I am impressed with Col Morris Davies' ability to make Gitmo seem like a model prison and the justice system in place as truly reflecting international standards (The Guantanamo I know, New York Times, June 26, 2007, A25).
Of course, he can only do this by providing a very ahistorical account.
First, the very fact that the US government lost the Hamdan case means that prior to the Military Commissions Act of 2006, detainees did not receive the protections of Article 3 of the Geneva Convention or Article 75 of the Additional Protocols to the Geneva Conventions. It
seems to me that justice rendered only because a court insisted on it is a very poor sort of justice for which Colonel Davies and his military lawyer colleagues should be ashamed.
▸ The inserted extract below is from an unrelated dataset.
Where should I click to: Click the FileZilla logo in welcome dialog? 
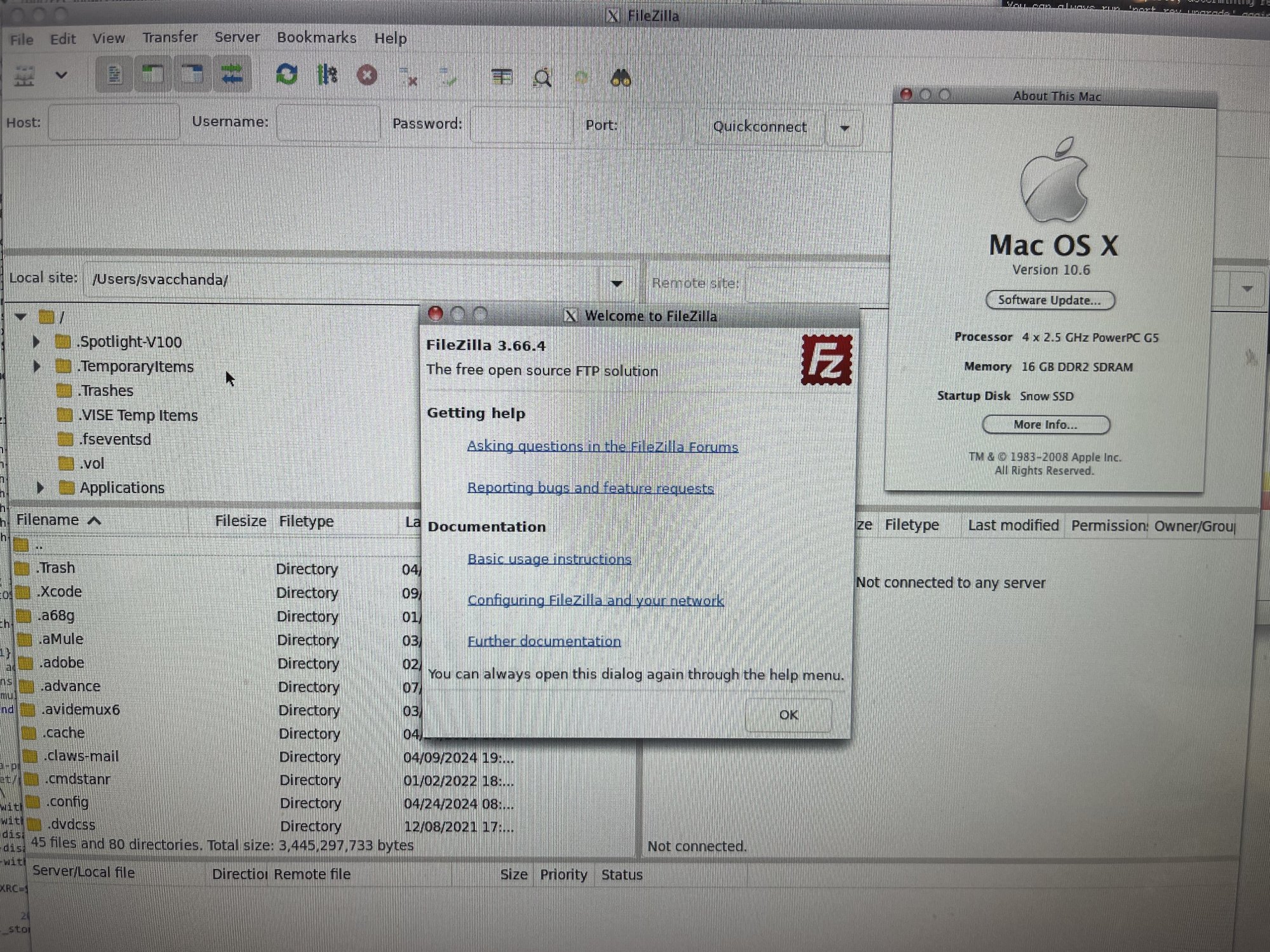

Second, Col Davies claims that "[the prisoner] is entitled to assistance to secure evidence on his behalf." This is patently untrue -- or was up to a year ago. In June of 2006, your sister newspaper, The Boston Globe, published a story pointing out that detainees were not given the help they needed (Detainees not given access to witnesses, Boston Globe, June 18, 2006, A1). This catalogued the failure of the United States' Authorities to find witnesses who might
have been able to exonerate some of the prisoners held at Guantanamo.
I cannot understand how those responsible did not try with every fibre of their being to find those witnesses. Instead they took a lackadaisical approach that seems typical of the Bush administration.
As with Katrina, it is hard to know whether the neglect of the duty owed to the prisoners was deliberate and malign or mere ineptitude.
The story of Gitmo is darker than that painted by Col. Davies. The time has come to close it.